- [YOUR GOAL]
In the copy, every record below must appear exactly as given, and no picture may appear.

- [MATERIAL SUPPLIED]

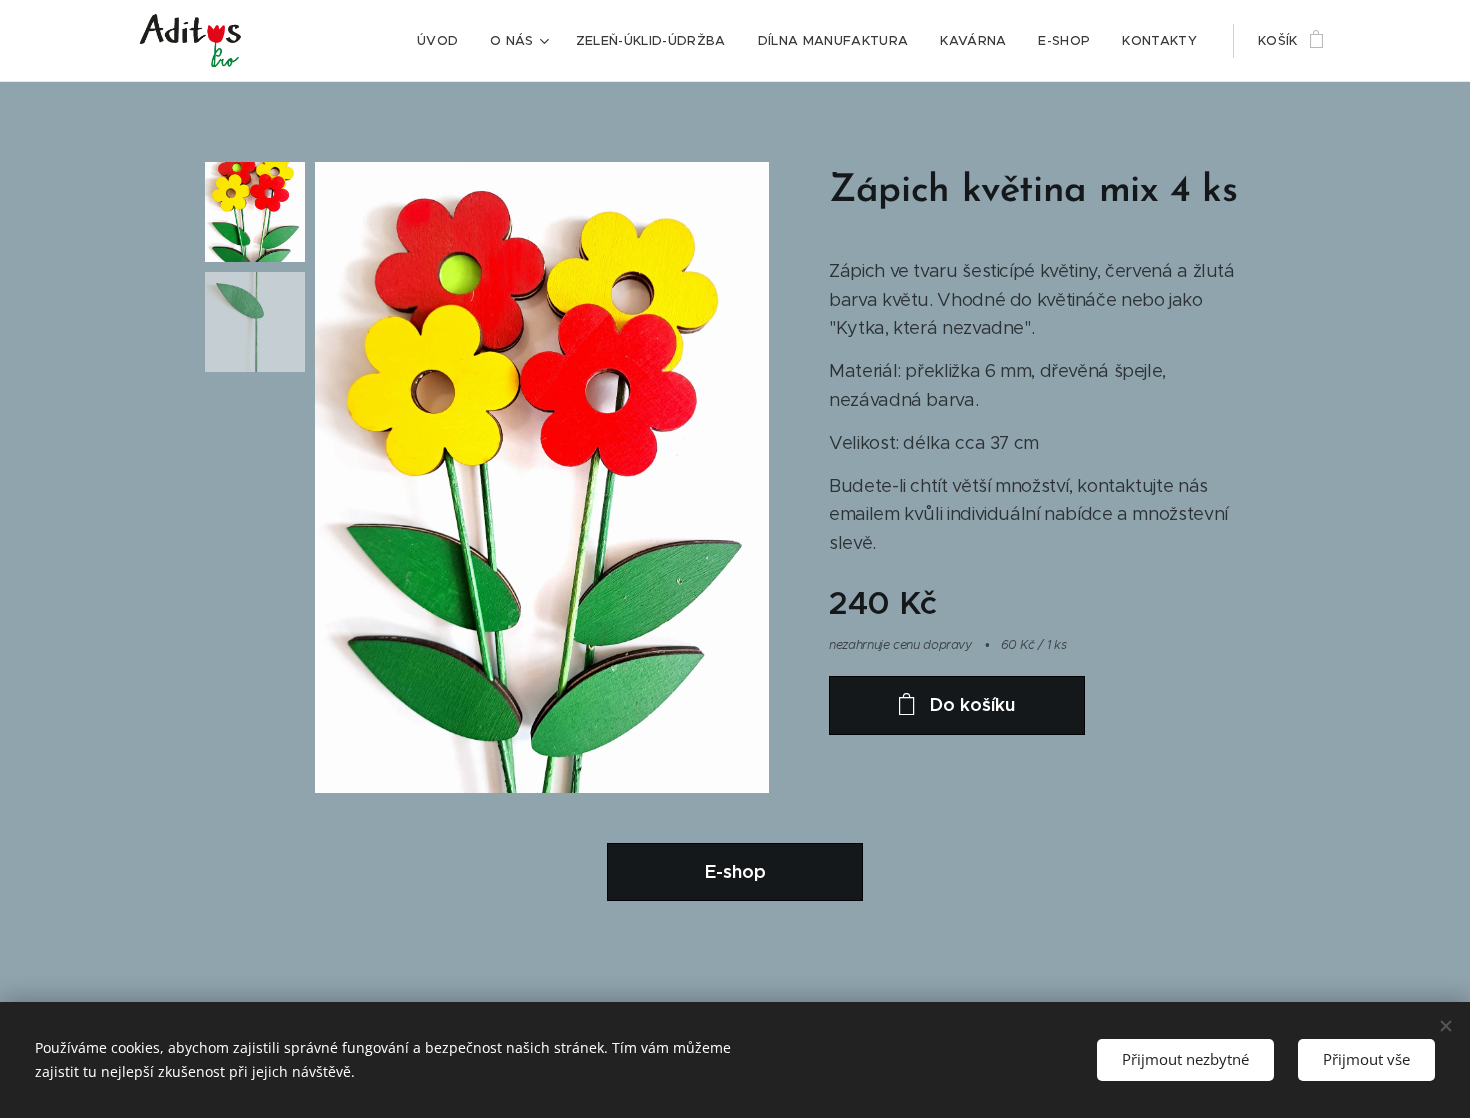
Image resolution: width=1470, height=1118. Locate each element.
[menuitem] (443, 41)
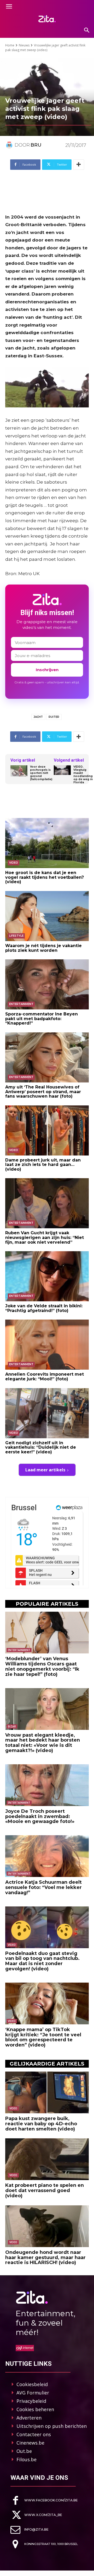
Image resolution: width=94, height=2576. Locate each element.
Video (13, 862)
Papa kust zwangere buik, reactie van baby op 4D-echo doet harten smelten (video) (41, 2124)
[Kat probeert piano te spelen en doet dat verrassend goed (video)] (47, 2159)
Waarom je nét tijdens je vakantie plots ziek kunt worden (43, 948)
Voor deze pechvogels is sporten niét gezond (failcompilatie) (41, 773)
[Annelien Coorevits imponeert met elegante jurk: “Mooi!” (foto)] (47, 1345)
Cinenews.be (30, 2443)
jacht (38, 717)
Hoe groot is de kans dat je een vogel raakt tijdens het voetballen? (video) (44, 877)
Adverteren (29, 2418)
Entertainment (21, 1004)
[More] (78, 164)
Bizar (12, 1726)
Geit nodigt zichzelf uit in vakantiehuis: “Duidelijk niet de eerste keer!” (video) (40, 1447)
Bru (36, 145)
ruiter (54, 717)
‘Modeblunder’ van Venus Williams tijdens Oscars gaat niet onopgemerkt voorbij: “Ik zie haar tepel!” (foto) (42, 1666)
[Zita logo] (47, 18)
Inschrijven (47, 669)
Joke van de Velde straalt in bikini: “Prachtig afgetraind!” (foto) (44, 1308)
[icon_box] (44, 2500)
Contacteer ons (33, 2434)
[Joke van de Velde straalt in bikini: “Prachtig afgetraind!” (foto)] (47, 1276)
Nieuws (24, 45)
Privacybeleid (31, 2401)
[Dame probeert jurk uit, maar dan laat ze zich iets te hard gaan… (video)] (47, 1130)
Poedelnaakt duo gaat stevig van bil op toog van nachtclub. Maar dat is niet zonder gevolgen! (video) (42, 1961)
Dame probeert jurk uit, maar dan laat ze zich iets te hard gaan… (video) (43, 1165)
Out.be (24, 2451)
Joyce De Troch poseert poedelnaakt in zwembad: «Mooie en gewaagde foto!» (39, 1816)
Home (9, 45)
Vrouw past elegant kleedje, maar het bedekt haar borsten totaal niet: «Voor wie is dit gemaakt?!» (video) (42, 1742)
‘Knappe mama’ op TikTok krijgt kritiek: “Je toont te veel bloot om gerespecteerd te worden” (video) (43, 2037)
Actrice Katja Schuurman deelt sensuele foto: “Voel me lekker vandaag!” (43, 1887)
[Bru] (10, 145)
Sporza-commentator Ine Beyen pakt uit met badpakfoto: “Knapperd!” (41, 1019)
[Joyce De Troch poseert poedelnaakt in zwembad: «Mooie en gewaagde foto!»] (47, 1785)
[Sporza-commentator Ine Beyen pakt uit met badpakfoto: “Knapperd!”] (47, 984)
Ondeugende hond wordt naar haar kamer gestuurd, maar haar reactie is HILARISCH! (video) (45, 2257)
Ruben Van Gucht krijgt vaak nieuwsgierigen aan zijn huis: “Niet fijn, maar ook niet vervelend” (44, 1237)
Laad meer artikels (45, 1470)
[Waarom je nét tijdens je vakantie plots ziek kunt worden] (47, 916)
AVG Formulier (32, 2393)
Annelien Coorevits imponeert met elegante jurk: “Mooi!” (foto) (44, 1376)
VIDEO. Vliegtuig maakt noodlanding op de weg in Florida (83, 774)
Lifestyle (16, 935)
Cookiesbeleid (32, 2384)
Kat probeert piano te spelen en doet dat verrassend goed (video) (44, 2190)
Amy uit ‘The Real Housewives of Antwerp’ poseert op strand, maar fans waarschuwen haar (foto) (43, 1092)
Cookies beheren (35, 2409)
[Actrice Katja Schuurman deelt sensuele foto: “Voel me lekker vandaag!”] (47, 1856)
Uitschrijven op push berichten (51, 2426)
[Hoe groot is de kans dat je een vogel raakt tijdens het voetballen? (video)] (47, 843)
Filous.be (26, 2459)
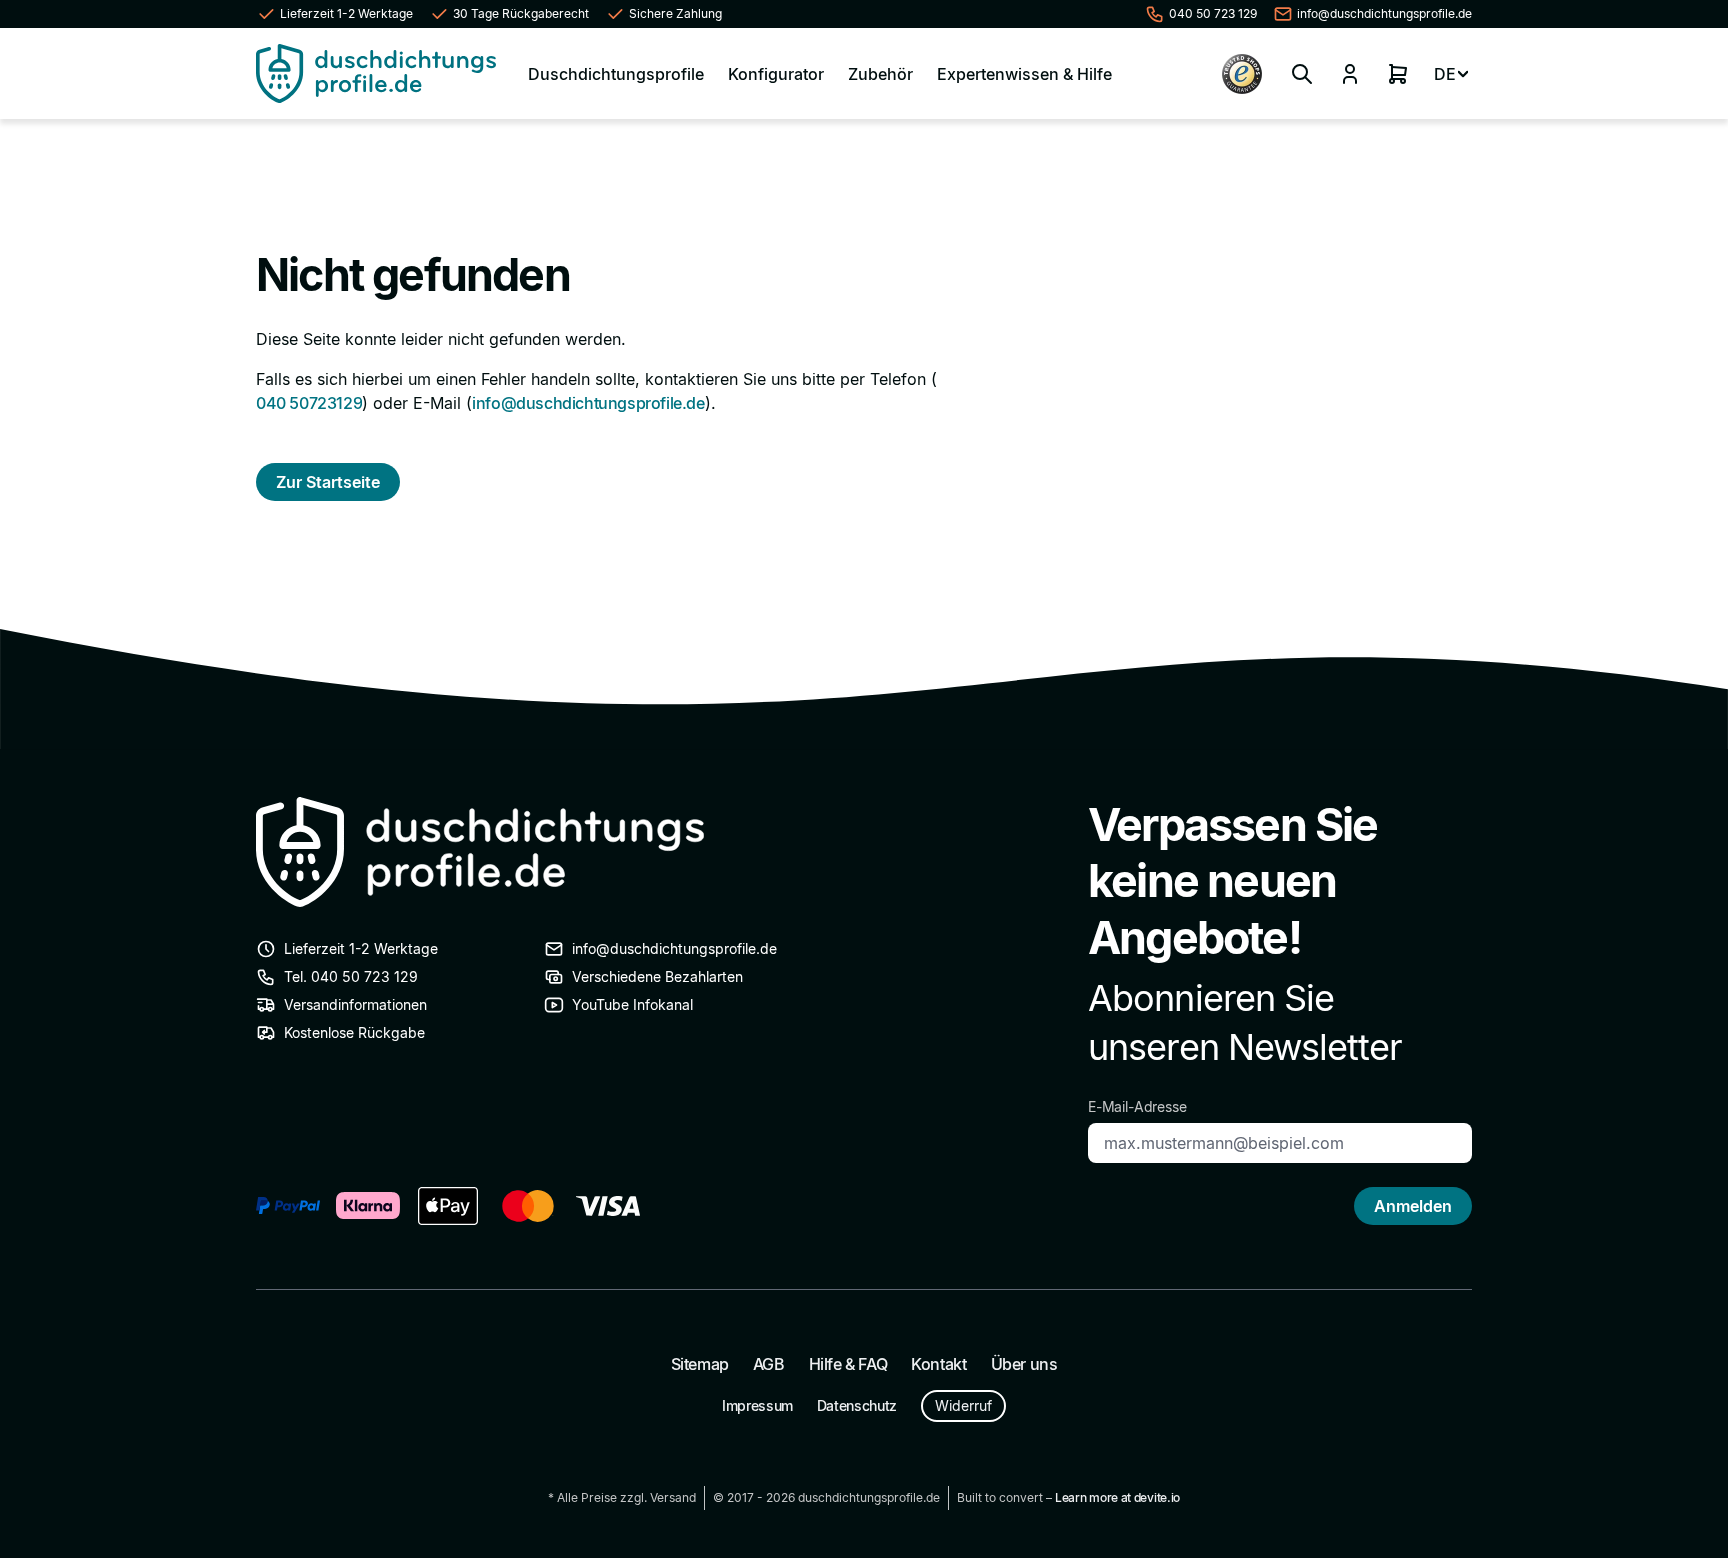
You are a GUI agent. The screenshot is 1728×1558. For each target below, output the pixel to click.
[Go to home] (376, 73)
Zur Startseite (328, 482)
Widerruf (963, 1405)
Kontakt (938, 1364)
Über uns (1024, 1364)
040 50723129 (309, 403)
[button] (1302, 74)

- [FINISHED EXERCISE]
Image resolution: width=1470, height=1118. Locate each element.
[menuitem] (443, 41)
Image resolution: width=94, height=2576. Locate each element.
Video (13, 862)
Papa kust zwangere buik, reactie van baby op 4D-echo doet harten smelten (video) (41, 2124)
[Kat probeert piano te spelen en doet dat verrassend goed (video)] (47, 2159)
Waarom je nét tijdens je vakantie plots ziek kunt worden (43, 948)
Voor deze pechvogels is sporten niét gezond (failcompilatie) (41, 773)
[Annelien Coorevits imponeert met elegante jurk: “Mooi!” (foto)] (47, 1345)
Cinenews.be (30, 2443)
jacht (38, 717)
Hoe groot is de kans dat je een vogel raakt tijdens het voetballen? (video) (44, 877)
Adverteren (29, 2418)
Entertainment (21, 1004)
[More] (78, 164)
Bizar (12, 1726)
Geit nodigt zichzelf uit in vakantiehuis: “Duidelijk niet de eerste keer!” (video) (40, 1447)
Bru (36, 145)
ruiter (54, 717)
‘Modeblunder’ van Venus Williams tijdens Oscars gaat niet onopgemerkt voorbij: “Ik zie haar tepel!” (foto) (42, 1666)
[Zita logo] (47, 18)
Inschrijven (47, 669)
Joke van de Velde straalt in bikini: “Prachtig afgetraind!” (foto) (44, 1308)
[icon_box] (44, 2500)
Contacteer ons (33, 2434)
[Joke van de Velde straalt in bikini: “Prachtig afgetraind!” (foto)] (47, 1276)
Nieuws (24, 45)
Privacybeleid (31, 2401)
[Dame probeert jurk uit, maar dan laat ze zich iets te hard gaan… (video)] (47, 1130)
Poedelnaakt duo gaat stevig van bil op toog van nachtclub. Maar dat is niet zonder gevolgen! (video) (42, 1961)
Dame probeert jurk uit, maar dan laat ze zich iets te hard gaan… (video) (43, 1165)
Out.be (24, 2451)
Joyce De Troch poseert poedelnaakt in zwembad: «Mooie en gewaagde foto!» (39, 1816)
Home (9, 45)
Vrouw past elegant kleedje, maar het bedekt haar borsten totaal niet: «Voor wie is dit gemaakt?!» (video) (42, 1742)
‘Knappe mama’ op TikTok krijgt kritiek: “Je toont te veel bloot om gerespecteerd te worden” (video) (43, 2037)
Actrice Katja Schuurman deelt sensuele foto: “Voel me lekker vandaag!” (43, 1887)
[Bru] (10, 145)
Sporza-commentator Ine Beyen pakt uit met badpakfoto: “Knapperd!” (41, 1019)
[Joyce De Troch poseert poedelnaakt in zwembad: «Mooie en gewaagde foto!»] (47, 1785)
[Sporza-commentator Ine Beyen pakt uit met badpakfoto: “Knapperd!”] (47, 984)
Ondeugende hond wordt naar haar kamer gestuurd, maar haar reactie is HILARISCH! (video) (45, 2257)
Ruben Van Gucht krijgt vaak nieuwsgierigen aan zijn huis: “Niet fijn, maar ook niet vervelend” (44, 1237)
Laad meer artikels (45, 1470)
[Waarom je nét tijdens je vakantie plots ziek kunt worden] (47, 916)
AVG Formulier (32, 2393)
Annelien Coorevits imponeert met elegante jurk: “Mooi!” (foto) (44, 1376)
VIDEO. Vliegtuig maakt noodlanding op de weg in Florida (83, 774)
Lifestyle (16, 935)
Cookiesbeleid (32, 2384)
Kat probeert piano te spelen en doet dat verrassend goed (video) (44, 2190)
Amy uit ‘The Real Housewives of Antwerp’ poseert op strand, maar fans waarschuwen haar (foto) (43, 1092)
Cookies beheren (35, 2409)
[Actrice Katja Schuurman deelt sensuele foto: “Voel me lekker vandaag!”] (47, 1856)
Uitschrijven op push berichten (51, 2426)
[Hoe groot is de kans dat je een vogel raakt tijdens het voetballen? (video)] (47, 843)
Filous.be (26, 2459)
You are a GUI agent. The screenshot is 1728×1558. For each target below, output the pixel to click.
[Go to home] (376, 73)
Zur Startseite (328, 482)
Widerruf (963, 1405)
Kontakt (938, 1364)
Über uns (1024, 1364)
040 50723129 (309, 403)
[button] (1302, 74)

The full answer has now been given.